#### [QUESTIONS]
(A) Name every wine region in France where the text on the Marselan grape says the variety is planted.
(B) According to the text on the Marselan grape, in what year did the INRA secure official registration of Marselan and approval for its commercial release?
(C) Carry the text on the Marselan grape forward from its final sentence.

Tannin: Medium (and soft)
Age: Most should be enjoyed within a few years of release. There is some evidence to suggest that Marselan ages well, but it is still too early to say.
Can you imagine a grape that is a cross between Cabernet Sauvignon and Grenache – the refined power and structure of Cabernet Sauvignon, combined with the spicy richness of Grenache? Well, this was what inspired Paul Truel of the French National Institute for Agricultural Research (INRA) to develop such a grape for the Languedoc region by crossbreeding these varieties as far back as 1961.
The result of his efforts is Marselan, which was named after the French Mediterranean town of Marseillan close to where the first vines were cultivated. From the growers’ perspective he wanted to create a heat tolerant, disease resistant vine that displayed the best attributes of both parents. In many respects he achieved this, but there was one downside. Marselan produces small, thick-skinned grapes and its grape clusters, or bunches, are also small. Consequently Marselan is a relatively low yielding vine, which is not what the growers wanted.
At that time, the focus was more on quantity than quality and so, for the next thirty years, Marselan was forgotten. By the end of that period, wine markets were demanding better quality, which prompted a reappraisal of Marselan. Its low yielding characteristic, which also consistently produced high quality fruit, was now seen as an advantage. When coupled with its excellent disease resistant properties, especially to mildew, the rationale for planting it was very strong and in 1990 the INRA secured its official registration and approval for commercial release.
Despite the obvious potential of Marselan, plantings of the grape were slow to begin and the first varietal wines, produced by Domaine Devereux in the Languedoc, did not appear until 2002. Since then, plantings have increased considerably and it looks like we will see a lot more of Marselan in the future. Most plantings are still in Southern France, with the majority in the Languedoc, but there are also plantings in the Southern Rhône and Provence.

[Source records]
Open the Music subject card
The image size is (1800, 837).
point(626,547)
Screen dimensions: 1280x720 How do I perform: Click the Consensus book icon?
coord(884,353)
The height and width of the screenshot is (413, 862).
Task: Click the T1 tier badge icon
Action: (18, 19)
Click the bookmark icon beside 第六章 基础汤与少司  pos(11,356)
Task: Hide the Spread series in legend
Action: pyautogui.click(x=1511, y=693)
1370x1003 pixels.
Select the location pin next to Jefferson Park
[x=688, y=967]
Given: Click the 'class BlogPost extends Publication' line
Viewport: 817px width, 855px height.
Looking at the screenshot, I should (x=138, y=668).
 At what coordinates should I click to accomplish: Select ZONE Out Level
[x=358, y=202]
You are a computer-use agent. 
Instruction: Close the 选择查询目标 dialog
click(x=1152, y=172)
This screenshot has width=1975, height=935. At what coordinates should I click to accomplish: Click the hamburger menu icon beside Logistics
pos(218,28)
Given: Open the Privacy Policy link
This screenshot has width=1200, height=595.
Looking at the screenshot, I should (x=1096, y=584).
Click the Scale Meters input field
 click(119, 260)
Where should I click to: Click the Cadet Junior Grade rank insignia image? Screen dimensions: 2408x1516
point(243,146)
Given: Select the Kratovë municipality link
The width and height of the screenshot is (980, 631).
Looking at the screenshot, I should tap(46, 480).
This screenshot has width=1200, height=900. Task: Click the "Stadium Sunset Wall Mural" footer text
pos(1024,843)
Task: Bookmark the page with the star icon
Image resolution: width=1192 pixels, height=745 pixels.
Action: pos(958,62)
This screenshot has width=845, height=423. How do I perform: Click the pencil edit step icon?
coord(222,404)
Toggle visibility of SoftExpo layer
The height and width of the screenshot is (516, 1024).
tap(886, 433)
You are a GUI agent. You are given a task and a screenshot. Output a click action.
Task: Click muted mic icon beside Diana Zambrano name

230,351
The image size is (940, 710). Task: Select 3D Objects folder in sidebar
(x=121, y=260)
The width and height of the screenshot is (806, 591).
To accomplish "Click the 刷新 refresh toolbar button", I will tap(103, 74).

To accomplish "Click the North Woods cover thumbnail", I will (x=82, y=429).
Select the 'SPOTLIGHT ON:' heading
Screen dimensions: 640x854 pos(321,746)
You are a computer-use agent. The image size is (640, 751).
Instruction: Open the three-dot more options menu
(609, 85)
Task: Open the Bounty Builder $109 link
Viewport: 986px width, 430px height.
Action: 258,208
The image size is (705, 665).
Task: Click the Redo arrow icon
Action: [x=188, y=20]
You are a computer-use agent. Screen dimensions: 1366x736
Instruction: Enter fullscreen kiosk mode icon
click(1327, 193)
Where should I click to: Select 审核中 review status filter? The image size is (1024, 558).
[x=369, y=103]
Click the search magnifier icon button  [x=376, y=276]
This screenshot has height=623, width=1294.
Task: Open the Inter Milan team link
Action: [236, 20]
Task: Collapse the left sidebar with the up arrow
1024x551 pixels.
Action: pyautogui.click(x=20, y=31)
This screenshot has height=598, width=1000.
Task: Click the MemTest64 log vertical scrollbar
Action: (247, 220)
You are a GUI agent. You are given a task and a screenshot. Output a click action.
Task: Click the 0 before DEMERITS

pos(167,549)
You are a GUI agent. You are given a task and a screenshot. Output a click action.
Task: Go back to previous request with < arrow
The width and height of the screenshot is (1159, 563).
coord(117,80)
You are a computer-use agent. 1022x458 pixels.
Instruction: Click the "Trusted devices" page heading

#### [TASK RESULTS]
(A) Languedoc, Southern Rhône, Provence

(B) 1990

(C)
Although many winemakers prefer to use Marselan in blends with local varieties such as Syrah, Mourvèdre and Carignan, there are quite a few varietal wines made. They are very smooth and soft with aromas of bramble fruits, cassis and ripe cherry, which can be accompanied by spicy notes of cinnamon and clove. On the palate flavors of raspberry, blackberry, black cherry, blueberry, and plum are followed by notes of toast and vanilla if the wine is fermented, or aged in oak (many are not). Acidity is good and the tannins are soft and generally well integrated.
Marselan is still at a relatively early stage of development, and it will take time for winemakers to understand the grape and work out what terroir is most suitable and how best to manage it in the vineyard and the winery. Many of the varietal wines made today are good quality, fruit forward wines that lack complexity, but it will take time before we know if Marselan can produce truly great wine.
As more winemakers and more regions adopt it, and existing producers become more familiar with it, we should see an increase in the number of interesting, and hopefully exciting, Marselan blends and varietals arriving on the market.